#### [Exercise input]
──────

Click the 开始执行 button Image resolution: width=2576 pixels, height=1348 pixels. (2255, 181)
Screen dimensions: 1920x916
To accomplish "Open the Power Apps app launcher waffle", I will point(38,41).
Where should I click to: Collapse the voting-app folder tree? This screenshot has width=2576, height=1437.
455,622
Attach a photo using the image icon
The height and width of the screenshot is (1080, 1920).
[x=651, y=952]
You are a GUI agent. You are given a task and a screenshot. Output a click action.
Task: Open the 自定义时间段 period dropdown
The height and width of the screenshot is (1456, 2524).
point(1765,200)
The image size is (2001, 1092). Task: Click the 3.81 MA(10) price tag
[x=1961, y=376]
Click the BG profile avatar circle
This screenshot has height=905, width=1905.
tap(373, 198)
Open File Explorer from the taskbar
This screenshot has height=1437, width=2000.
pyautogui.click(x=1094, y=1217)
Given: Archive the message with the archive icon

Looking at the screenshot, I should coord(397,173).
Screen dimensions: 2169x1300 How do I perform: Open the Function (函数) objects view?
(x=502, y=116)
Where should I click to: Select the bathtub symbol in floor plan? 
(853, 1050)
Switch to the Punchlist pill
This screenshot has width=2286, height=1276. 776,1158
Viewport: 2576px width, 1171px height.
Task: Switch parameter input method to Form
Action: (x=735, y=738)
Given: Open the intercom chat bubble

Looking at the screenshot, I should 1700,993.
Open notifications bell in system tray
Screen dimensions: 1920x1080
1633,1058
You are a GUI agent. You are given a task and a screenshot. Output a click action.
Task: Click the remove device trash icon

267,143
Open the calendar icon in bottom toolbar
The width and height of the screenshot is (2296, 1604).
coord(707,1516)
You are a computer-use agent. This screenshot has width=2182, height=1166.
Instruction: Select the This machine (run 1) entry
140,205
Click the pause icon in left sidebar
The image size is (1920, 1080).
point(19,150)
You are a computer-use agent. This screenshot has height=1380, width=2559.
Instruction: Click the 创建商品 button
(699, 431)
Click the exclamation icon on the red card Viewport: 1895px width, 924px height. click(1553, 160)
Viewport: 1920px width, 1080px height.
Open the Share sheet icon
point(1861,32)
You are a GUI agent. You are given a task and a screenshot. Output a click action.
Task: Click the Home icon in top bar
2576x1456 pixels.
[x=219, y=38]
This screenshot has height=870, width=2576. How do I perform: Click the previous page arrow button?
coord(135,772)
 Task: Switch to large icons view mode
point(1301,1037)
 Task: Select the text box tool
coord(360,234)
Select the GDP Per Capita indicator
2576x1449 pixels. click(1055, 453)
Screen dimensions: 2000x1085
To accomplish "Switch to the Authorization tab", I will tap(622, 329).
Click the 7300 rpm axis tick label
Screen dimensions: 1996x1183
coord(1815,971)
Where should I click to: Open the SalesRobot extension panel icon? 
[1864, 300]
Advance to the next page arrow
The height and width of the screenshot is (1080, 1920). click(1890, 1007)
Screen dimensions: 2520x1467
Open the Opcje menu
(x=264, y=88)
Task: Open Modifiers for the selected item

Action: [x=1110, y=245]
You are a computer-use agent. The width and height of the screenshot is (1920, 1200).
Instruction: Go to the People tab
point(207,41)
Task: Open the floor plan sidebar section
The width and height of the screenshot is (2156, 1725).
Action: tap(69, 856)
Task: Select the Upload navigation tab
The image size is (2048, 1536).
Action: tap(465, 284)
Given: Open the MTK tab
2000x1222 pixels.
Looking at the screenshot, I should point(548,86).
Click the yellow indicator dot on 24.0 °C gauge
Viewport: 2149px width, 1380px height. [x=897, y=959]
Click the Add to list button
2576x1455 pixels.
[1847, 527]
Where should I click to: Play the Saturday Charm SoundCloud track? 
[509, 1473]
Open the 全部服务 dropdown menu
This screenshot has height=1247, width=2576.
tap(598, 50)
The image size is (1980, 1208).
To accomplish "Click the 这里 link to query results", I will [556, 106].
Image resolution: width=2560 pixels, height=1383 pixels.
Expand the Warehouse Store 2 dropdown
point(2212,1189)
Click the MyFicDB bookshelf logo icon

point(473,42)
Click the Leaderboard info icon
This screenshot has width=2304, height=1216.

──────

#### [Exercise directions]
Only the stretch of lines that begins with the one holding "Click the Leaderboard info icon" and ends with the last line above belongs in the answer; please write it out exactly.

#### [Result of this exercise]
Click the Leaderboard info icon
This screenshot has width=2304, height=1216.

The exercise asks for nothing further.